The market approach often utilizes comparable license agreements or similar transactions to inform upon a reasonable royalty. Economic and technological differences between the comparable agreement and the hypothetical negotiation can often be quantified by way of economic, financial, or statistical methods. Such differences can include products, technologies, suppliers, customers, time periods, and competitive environments.

The income approach considers financial benefits derived by the infringer as a result of using the patented technology. These benefits can include higher prices, increased sales quantities, or reduced costs.

The cost approach can evaluate the costs of implementing a viable non-infringing alternative that provides that is reasonably available and provides similar benefits to the patented technology.

Engagement Examples

  • Calculated reasonable royalties in litigation involving video coding technology used in personal computers and gaming devices, including investigation of standard-essential patents, reasonable and non-discriminatory licensing practices, and the impact of patent licensing pools.
  • In litigation involving the alleged unauthorized use of a consumer electronic patent, quantified economic damages and analyzed the economic aspects of contracts containing a license to the patent-in-suit. Also analyzed economic substitution, marketplace competition, product differentiation, sales, profitability, and other economic considerations relating to a reasonable royalty.

● **TASKS TO COMPLETE**:
A) Answer these about the text on patent royalty approaches, one line each:
(i) What does the market approach often use to inform a reasonable royalty?
(ii) Which three financial benefits to the infringer can the income approach include?
(iii) In the video coding engagement, which devices was the technology used in?
B) Sum up the text on patent royalty approaches in two sentences.
C) Extend the text on patent royalty approaches, picking up after its final sentence.

● **MATERIAL PROVIDED**:
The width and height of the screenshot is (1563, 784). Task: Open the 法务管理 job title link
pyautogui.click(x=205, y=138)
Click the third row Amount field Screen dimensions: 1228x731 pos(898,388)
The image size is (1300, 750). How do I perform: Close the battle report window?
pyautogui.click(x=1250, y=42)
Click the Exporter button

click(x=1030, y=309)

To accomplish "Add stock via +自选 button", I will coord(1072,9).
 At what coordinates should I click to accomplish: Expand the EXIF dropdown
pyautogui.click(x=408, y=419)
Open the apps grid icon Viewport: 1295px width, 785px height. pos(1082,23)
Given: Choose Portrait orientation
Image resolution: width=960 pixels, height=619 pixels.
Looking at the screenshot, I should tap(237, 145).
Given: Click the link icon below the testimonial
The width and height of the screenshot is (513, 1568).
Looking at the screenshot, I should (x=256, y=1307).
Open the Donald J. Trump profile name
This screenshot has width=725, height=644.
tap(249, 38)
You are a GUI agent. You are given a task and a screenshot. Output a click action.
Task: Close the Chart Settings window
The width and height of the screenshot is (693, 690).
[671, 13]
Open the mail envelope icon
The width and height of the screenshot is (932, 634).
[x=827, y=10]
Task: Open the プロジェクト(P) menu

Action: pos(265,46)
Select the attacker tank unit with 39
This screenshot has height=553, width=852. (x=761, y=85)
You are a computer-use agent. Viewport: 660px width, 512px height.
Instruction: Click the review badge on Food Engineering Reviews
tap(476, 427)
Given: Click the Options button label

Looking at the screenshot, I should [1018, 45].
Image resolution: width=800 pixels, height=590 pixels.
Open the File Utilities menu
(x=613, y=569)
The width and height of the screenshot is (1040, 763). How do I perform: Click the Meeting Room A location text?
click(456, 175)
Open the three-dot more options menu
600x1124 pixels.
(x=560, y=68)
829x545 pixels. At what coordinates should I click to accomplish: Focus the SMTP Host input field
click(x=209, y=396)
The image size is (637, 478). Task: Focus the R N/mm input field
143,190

● **ANSWERS PER TASK**:
A)
(i) Comparable license agreements or similar transactions.
(ii) Higher prices, increased sales quantities, or reduced costs.
(iii) Personal computers and gaming devices.

B) A reasonable royalty can be informed by a market approach using comparable license agreements, adjusted for measurable economic and technological differences, or by an income approach that looks at the financial benefits the infringer gained from the patented technology. Engagement examples include calculating reasonable royalties in video coding litigation and quantifying economic damages in a case over a consumer electronic patent.

C)
  • Performed an analysis of damages relating to alleged infringement of patented biotechnology by quantifying reasonable royalties based on consideration of relevant licensing agreements, accused sales and profitability, and the unique contribution of the patented technology.
  • Utilized statistical methods to isolate the impact of the asserted patents to the accused product’s price due to the associated performance enhancements. In certain cases, using statistical methods improves the precision of reasonable royalty calculations based on an income approach.
Injunctive Relief

Irreparable harm, public interest, and balance of the equities are factors considered by courts in evaluating whether injunctive relief is appropriate in the context of patent infringement. The issue of irreparable harm examines whether the claimant’s harms are quantifiable and evaluates the causal nexus between the alleged harm and patent infringement. The public interest is evaluated by reviewing benefits and losses realized by the public, including the availability of substitutes, the impact of an injunction on prices, and the importance of patent rights in innovation. The balance of equities weighs the harms faced by the accused party if an injunction is granted versus the harms faced by the claimant if not granted.

Engagement Examples

  • Conducted analysis for a pharmaceutical supplier to help decide whether to seek injunctive relief against drug stockpiling. Defined modeling criteria for measuring the potential economic effects of generic drug stockpiling to a branded pharmaceutical supplier. Analyzed economic effects and determined that the magnitude of these economic effects varies due to multiple factors, including the amount of stockpiled generic product, unconstrained generic demand, generic production capacity, branded and generic pricing strategies, and branded price erosion, among others.
  • Performed detailed economic analysis in 48 hours to assist our client in response to an application for a temporary restraining order and preliminary injunction that would prohibit the client from launching a new sporting goods product line that allegedly infringed patents held by a competitor. Evaluated marketplace dynamics, pricing, production costs, production processes, marketing strategies, market segmentation, quantification of potential damages, and potential impacts on business opportunities and reputation.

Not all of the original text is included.